Text block:
Character/actor

PT: Is it true you improvised that scene in Line of Fire where you take Eastwood's gun in your mouth?

JM: Uh-huh.

PT: That's the quality that everybody seems to talk about when they discuss Malikovich. He's able to draw upon the natural impulses that people have in real life, put it into a portrayal and not have it seem inorganic but transcend what the writer could have possibly thought of, in a positive sense. You're not dictated to by the linearity of the emotion of the moment.

JM: Well, what you are dictated to, even in a linear way, is the truth of human experience. Human experience is incredibly dictatorial. You have to allow for that kind of--I would call it not freedom--I'd call it discipline.

PT: What were you thinking? Can you capture that moment in Line of Fire? Do you know what came out of the Mitch Leary character that moved you to put Eastwood' s gun in your mouth?

Data lines:
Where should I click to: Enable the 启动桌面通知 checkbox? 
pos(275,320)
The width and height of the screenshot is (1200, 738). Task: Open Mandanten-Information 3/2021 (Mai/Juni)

Work to be completed: Copy the passage of the interview above from "PT: Is it true" to "of the moment." word for word.

The completed task:
PT: Is it true you improvised that scene in Line of Fire where you take Eastwood's gun in your mouth?

JM: Uh-huh.

PT: That's the quality that everybody seems to talk about when they discuss Malikovich. He's able to draw upon the natural impulses that people have in real life, put it into a portrayal and not have it seem inorganic but transcend what the writer could have possibly thought of, in a positive sense. You're not dictated to by the linearity of the emotion of the moment.